So in 1848 Herbert set up this 20 bed Convalescent Home here in Charmouth. The Home was described as being ‘fittedup for the reception of patients, under the care of a German Protestant sisterhood. Herbert also provided bathing-machines, and a donkey-cart in which to convey to the shore those who were well enough to bathe’. TB patients were said to have been treated here with special mineral water sent over from Germany.
The opening of the home in 1848 was attended by their good friend Miss Florence Nightingale.
Unfortunately there are no photographs or illustrations of Florence Nightingale opening the home in 1848 but perhaps this opening ceremony of the same building 139 years later in 1987, with the fresh faced Doctors Martin and Sue Beckers, gives an idea of what the event might have been like. We’re sure it was no less auspicious.
Although…it doesn’t require too much imagination to almost recreate the scene from 1848.
Six years later, in 1854, Herbert was again Secretary at War. It was the time of the Crimean War and conditions for injured troops in the Crimea were being criticised so Herbert invited his friend Florence to go and sort it out.
This illustration was the start of the story of ‘The Lady with the Lamp’.
In 1865, after the death of Herbert, a bigger convalescence home was built in Bournemouth and the Charmouth building reverted to a private house. Around this time the first bath in the village was installed in Little Hurst much to the consternation of the villagers who feared that water shortages would result
In 1889 it was purchased by James W Harrison of the printing firm Harrisons & Sons. As well as regular printing of things like the London Gazette and Burkes Peerage, they also produced 250 million blank telegram forms a year. Importantly they did all the secure, confidential printing for the Government, eventually becoming the printers of all the postage stamps in the country as well as for 100 other countries.

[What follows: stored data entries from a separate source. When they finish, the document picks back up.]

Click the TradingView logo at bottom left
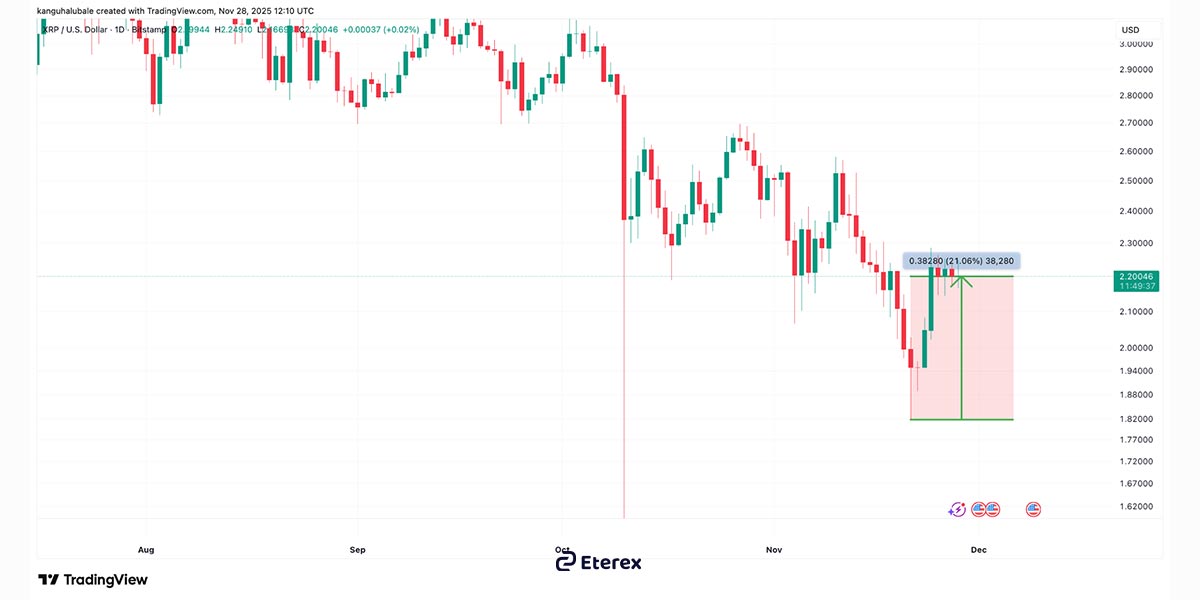The width and height of the screenshot is (1200, 600). click(93, 580)
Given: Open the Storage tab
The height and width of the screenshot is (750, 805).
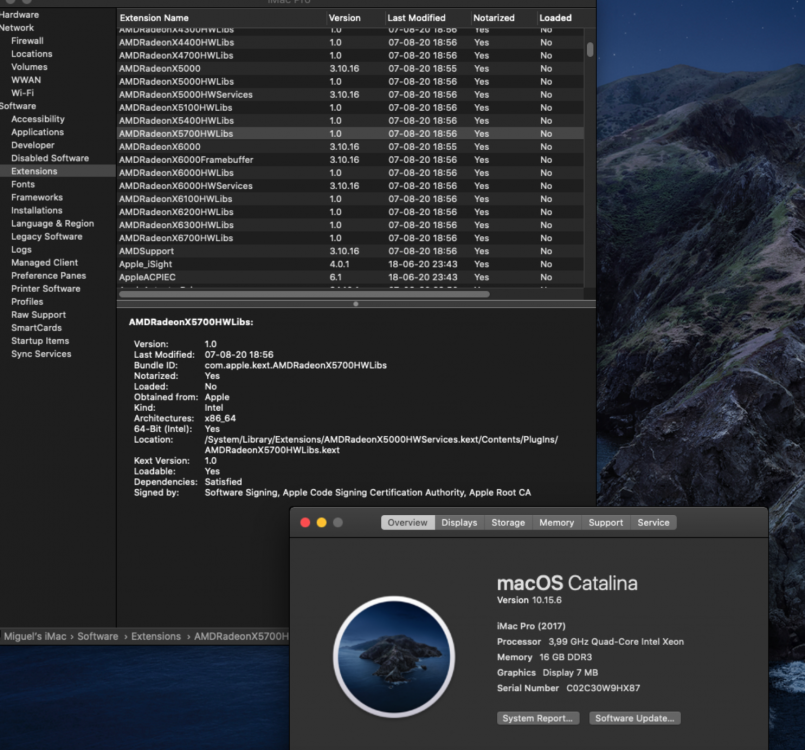Looking at the screenshot, I should coord(508,523).
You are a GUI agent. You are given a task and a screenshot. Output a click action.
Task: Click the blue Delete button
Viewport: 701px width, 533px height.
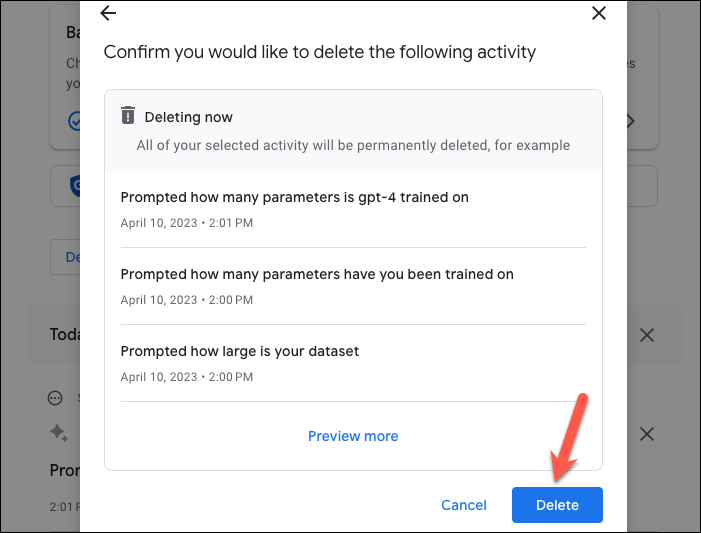point(557,505)
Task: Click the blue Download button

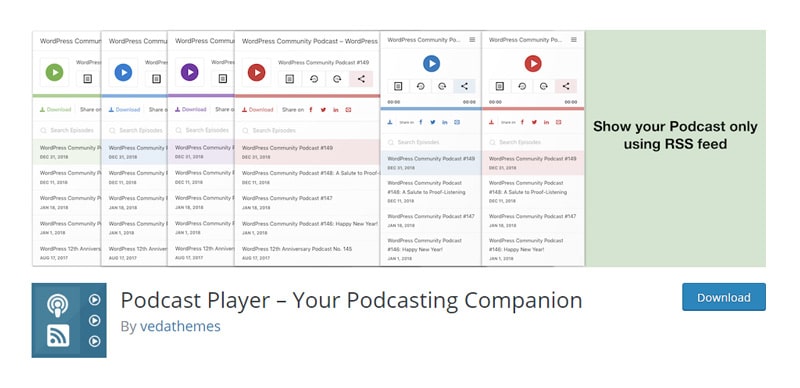Action: coord(723,297)
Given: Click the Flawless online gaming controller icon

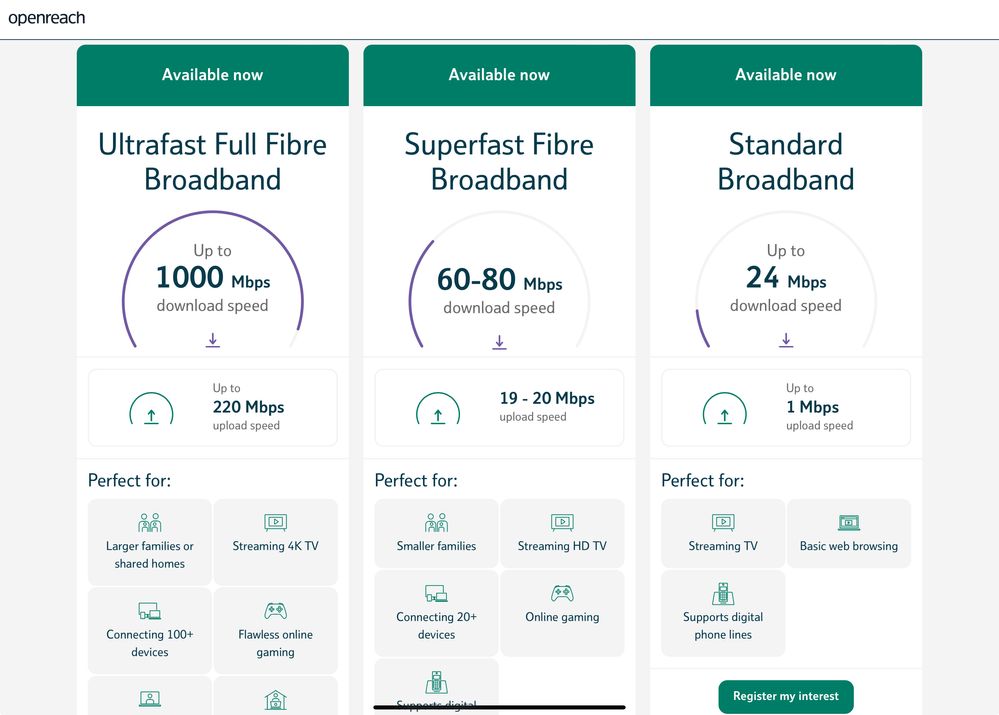Looking at the screenshot, I should [x=275, y=611].
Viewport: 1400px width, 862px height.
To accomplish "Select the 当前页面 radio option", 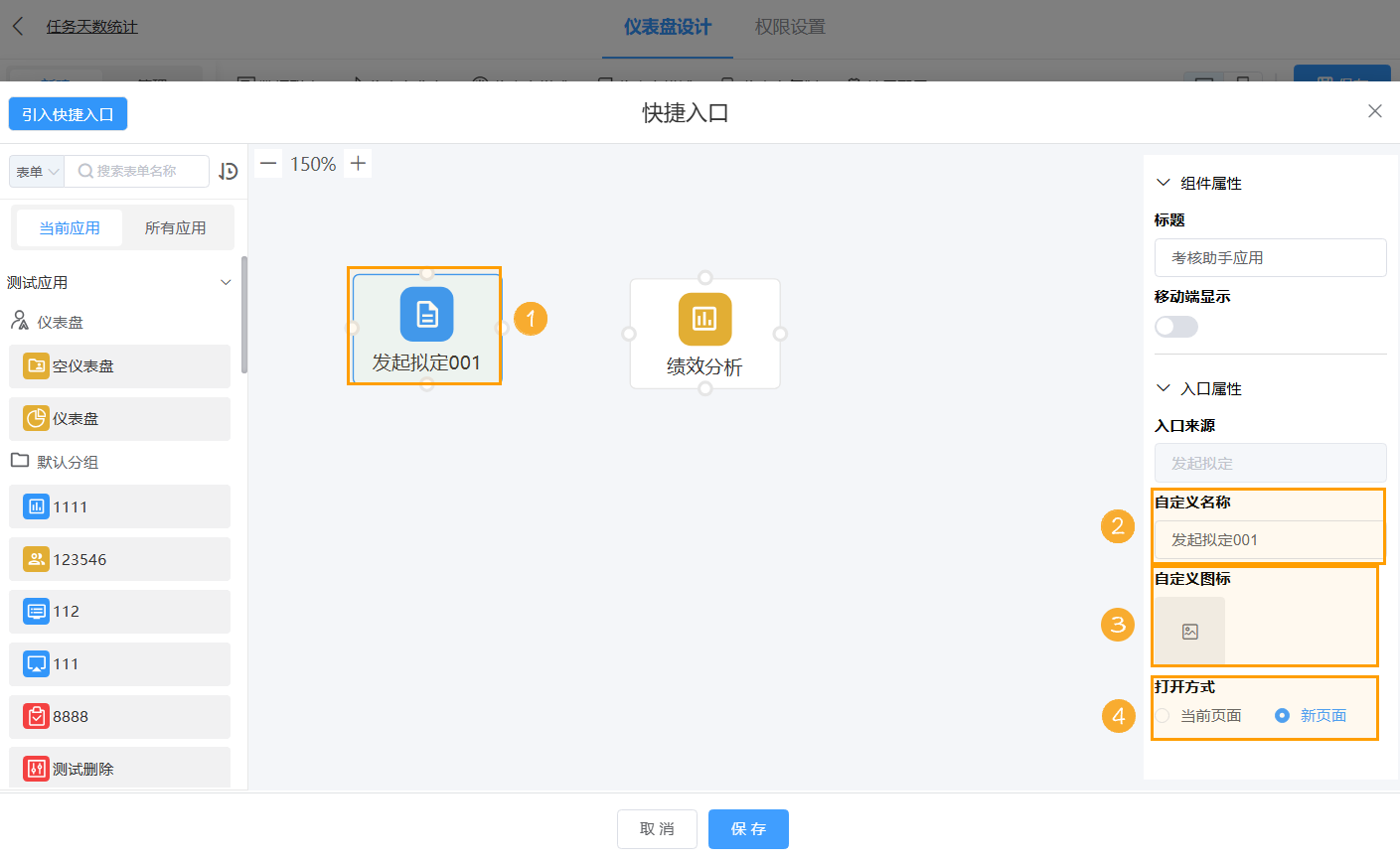I will 1163,716.
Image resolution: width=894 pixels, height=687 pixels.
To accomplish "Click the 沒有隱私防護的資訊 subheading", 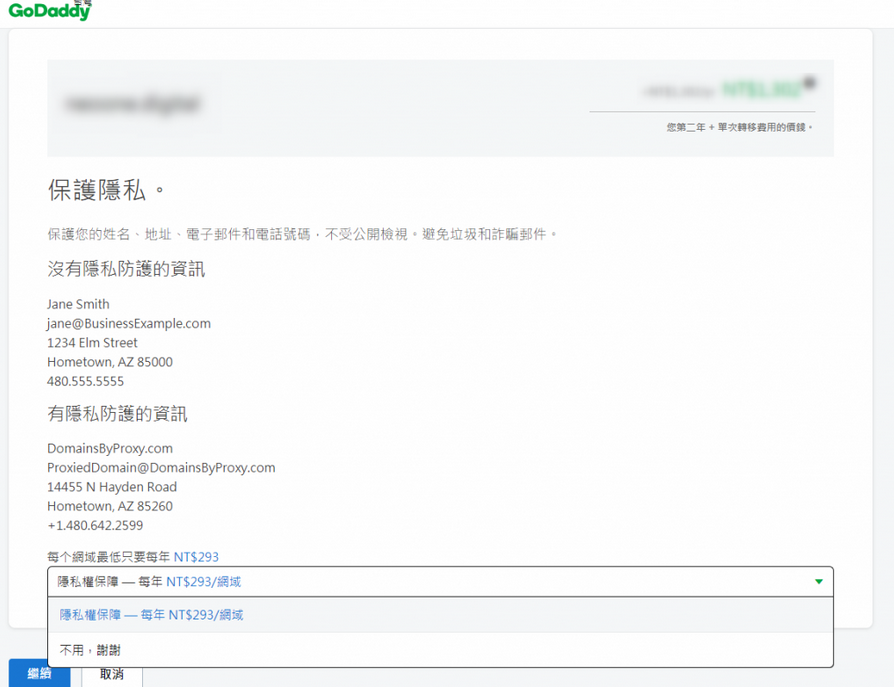I will 126,269.
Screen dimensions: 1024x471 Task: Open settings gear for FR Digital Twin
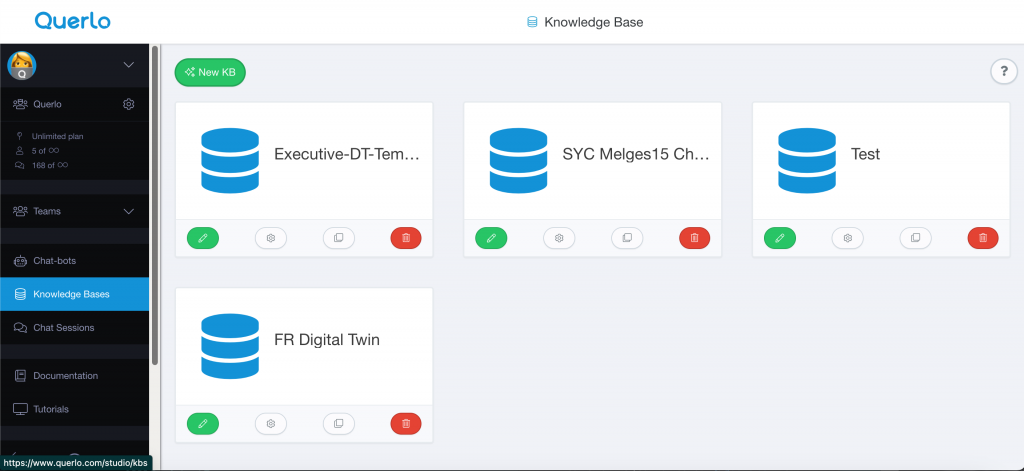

Ironically and with splendid symmetry, in 1859, it was Harrisons that published Florence Nightingale’s most influential work called ‘Notes on Nursing, What it is and what it is not’.
Oddly, because Harrison was an avid photographer (many of his photos appear in Neil’s site), there aren’t many photos of the house. This one from 1903 shows it hidden by bushes.
The Harrison’s ancestral home was in Hurst near Reading. Their house in London was known as ‘The Hurst’. And their house in Charmouth was named ‘Little Hurst’.
Here are Mr and Mrs Harrison in their carriage and pair. You can see the shadow of the photographer.
James Harrison’s son, Sir Cecil Harrison, stayed at Hillside and owned the first car in the village, a De Dion, seen here outside the Coach House on the Knapp
Next door to Little Hurst is Wistaria, originally dating back to the 1600’s
Just a few years ago it had been renamed Langley House and was looking a little tired. The blue building was added when access to the stables was no longer required and it became Lloyds Bank until the new one opened in 1930. The building today is currently looking much better and is in the process of having a facelift.
More familiar today, it is where we find Herringbone. By the way, on the left here you can see a shop called Hazards, a grocer and ironmonger
Here it is in its heyday
…and here it is today. Sadly it lived up to its name of Hazard and burned down not once but twice, never to be replaced.
Wistaria has had many uses. From 1900 for 40 years it was the Post Office run by William Holly and his son after he gave up running the Aylesbury Bus – the coach and horses to Axminster.
Here is William Holly
William Holly is stood at the back of the van which was one of the first motor vans to run between Charmouth and Dorchester. In 1940 the Post Office moved down to Sunnyside or Devonedge as we know it today. Stood on the right there is their neighbour James Harrison.
It was then taken over by Childs Ironmongers (the traders that were up the road in front of what is now the Fossil Shop). Here it is in 1963
You can just see some of their wares on the right here. Opposite and looking quite different is the Cottage, known today as Albury House. In this photo it was selling cream teas
This is The Cottage, one of the oldest buildings in the village, going back to at least 1729. Apparently at one stage the roof got into such a bad state of repair that it had to be held up internally with an old ship’s mast that was visible from the drawing room.
Here it is today with the recycling ready to be collected.
But it was probably looking it’s best when it was a café and B&B.
But it was probably looking it’s best when it was a café and B&B.
The Elms with an extension on the side and the door moved round to the end
In 1996, Mallory Hayter, Chairman of the parish council was instrumental in buying the Elms for the parish and it is now the council’s offices …and home to the Pavey Group.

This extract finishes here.